## DIRECTIONS FOR THIS TASK
The full set of entries is to be returned word for word.
── MATERIAL PROVIDED
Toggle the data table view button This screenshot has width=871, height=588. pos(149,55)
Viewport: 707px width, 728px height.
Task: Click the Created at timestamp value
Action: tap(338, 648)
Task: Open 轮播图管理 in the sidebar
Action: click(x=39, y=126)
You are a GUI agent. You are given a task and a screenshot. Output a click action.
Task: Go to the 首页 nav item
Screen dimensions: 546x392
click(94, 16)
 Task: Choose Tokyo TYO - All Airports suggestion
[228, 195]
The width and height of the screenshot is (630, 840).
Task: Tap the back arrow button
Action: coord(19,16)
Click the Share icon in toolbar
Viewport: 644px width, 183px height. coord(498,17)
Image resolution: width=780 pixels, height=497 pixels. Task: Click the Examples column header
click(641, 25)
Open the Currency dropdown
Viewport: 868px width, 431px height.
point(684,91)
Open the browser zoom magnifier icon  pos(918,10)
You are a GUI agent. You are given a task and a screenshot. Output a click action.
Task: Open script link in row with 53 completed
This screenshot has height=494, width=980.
────
## RESPONSE TO THE EXERCISE
Toggle the data table view button This screenshot has width=871, height=588. pos(149,55)
Viewport: 707px width, 728px height.
Task: Click the Created at timestamp value
Action: tap(338, 648)
Task: Open 轮播图管理 in the sidebar
Action: click(x=39, y=126)
You are a GUI agent. You are given a task and a screenshot. Output a click action.
Task: Go to the 首页 nav item
Screen dimensions: 546x392
click(94, 16)
 Task: Choose Tokyo TYO - All Airports suggestion
[228, 195]
The width and height of the screenshot is (630, 840).
Task: Tap the back arrow button
Action: coord(19,16)
Click the Share icon in toolbar
Viewport: 644px width, 183px height. coord(498,17)
Image resolution: width=780 pixels, height=497 pixels. Task: Click the Examples column header
click(641, 25)
Open the Currency dropdown
Viewport: 868px width, 431px height.
point(684,91)
Open the browser zoom magnifier icon  pos(918,10)
You are a GUI agent. You are given a task and a screenshot. Output a click action.
Task: Open script link in row with 53 completed
This screenshot has height=494, width=980.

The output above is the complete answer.